Sta in questo lo strappo più netto, il male peggiore; è così che si scioglie il legame comunitario, si cancella l’Identità. Un idem sentire che viene sostituito da un altro idem sentire nevrotico e nevrotizzante, “altro” e alienante…diverso, ma omologante.

 

Ma quella del Ladakh è “solo” una storia esemplare. Negli ultimi decenni sono molte e molto diverse le culture che sono state sopraffatte da quella che chiamiamo globalizzazione. Dall’Alaska all’Australia i conquistadores moderni si chiamano sviluppo, pubblicità, media, turismo. Conseguenza? La perdita parziale o totale del legame con il proprio territorio e la propria storia con la cultura occidentale che si stampa come un marchio per essere considerata la “vita normale”. Un marchio indelebile, forse. Un marchio che sostituisce l’Uomo con l’homo oeconomicus. Che fare? Intanto capire, conoscere, informarsi. Leggere. Magari testi come questo che hanno la capacità di mostrare i fatti con chiarezza. Quei fatti che hanno trasformato una remota provincia himalayana in una comune località turistica. E poi? Agire. E qui viene la III Parte dell’opera di Helena Norberg-Hodge che suggerisce di Imparare dal Ladakh per mettere in pratica quella che lei stessa definisce idea del Controsviluppo. Nel 1983 la Hodge fonda il Ladakh Ecological Development Group (Gruppo Ladako per lo Sviluppo Ecologico), una organizzazione non governativa che continua a proporre tecnologie più idonee per l’ambiente: l’archetipo di quello che oggi chiameremmo “sviluppo sostenibile”.
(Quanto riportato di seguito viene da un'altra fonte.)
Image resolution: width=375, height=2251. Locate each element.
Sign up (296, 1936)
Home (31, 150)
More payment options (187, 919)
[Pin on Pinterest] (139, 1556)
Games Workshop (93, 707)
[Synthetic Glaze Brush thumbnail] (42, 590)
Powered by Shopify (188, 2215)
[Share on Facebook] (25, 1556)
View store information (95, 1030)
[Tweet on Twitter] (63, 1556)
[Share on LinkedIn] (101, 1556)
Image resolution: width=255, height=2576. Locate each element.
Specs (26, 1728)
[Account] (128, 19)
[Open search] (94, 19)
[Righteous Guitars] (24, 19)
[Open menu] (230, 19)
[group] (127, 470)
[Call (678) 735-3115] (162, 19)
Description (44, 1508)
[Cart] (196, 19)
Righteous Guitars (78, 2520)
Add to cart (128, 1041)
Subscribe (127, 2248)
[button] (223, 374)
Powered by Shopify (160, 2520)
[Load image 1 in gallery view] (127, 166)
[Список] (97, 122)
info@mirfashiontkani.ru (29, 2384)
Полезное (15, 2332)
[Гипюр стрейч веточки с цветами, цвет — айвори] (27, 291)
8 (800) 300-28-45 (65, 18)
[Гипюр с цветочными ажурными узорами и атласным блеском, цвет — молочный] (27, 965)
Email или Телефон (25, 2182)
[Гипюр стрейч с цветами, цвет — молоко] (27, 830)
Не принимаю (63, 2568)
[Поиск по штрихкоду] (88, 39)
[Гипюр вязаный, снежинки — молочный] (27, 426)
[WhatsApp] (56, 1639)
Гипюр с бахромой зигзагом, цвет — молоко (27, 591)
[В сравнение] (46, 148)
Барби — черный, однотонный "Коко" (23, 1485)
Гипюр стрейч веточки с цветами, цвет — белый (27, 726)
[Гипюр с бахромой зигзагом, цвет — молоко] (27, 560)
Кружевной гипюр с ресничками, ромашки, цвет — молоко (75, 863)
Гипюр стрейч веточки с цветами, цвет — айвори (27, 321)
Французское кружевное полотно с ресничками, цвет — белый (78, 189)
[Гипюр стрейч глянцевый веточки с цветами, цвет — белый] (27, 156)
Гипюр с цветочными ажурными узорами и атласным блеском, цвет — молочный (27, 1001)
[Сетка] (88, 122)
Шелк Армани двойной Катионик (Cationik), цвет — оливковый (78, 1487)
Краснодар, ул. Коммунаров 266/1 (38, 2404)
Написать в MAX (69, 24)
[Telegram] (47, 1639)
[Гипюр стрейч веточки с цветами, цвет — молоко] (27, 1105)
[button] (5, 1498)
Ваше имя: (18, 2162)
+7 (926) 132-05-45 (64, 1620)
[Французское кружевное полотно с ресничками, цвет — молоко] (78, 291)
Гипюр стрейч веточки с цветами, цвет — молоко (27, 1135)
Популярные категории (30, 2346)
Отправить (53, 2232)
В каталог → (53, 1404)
Intanto… C’era una volta il Ladakh. C’era, e oggi non c’è più. Non è lo stesso Ladakh, non ci sono più Sonam, Norbu, Ngawang, gli amici di Helena che alle sue domande rispondevano: “chi choen?” Qual è il problema?

Helena Norberg-Hodge

Il Futuro nel passato. Una lezione di saggezza dal Ladakh: piccolo Tibet.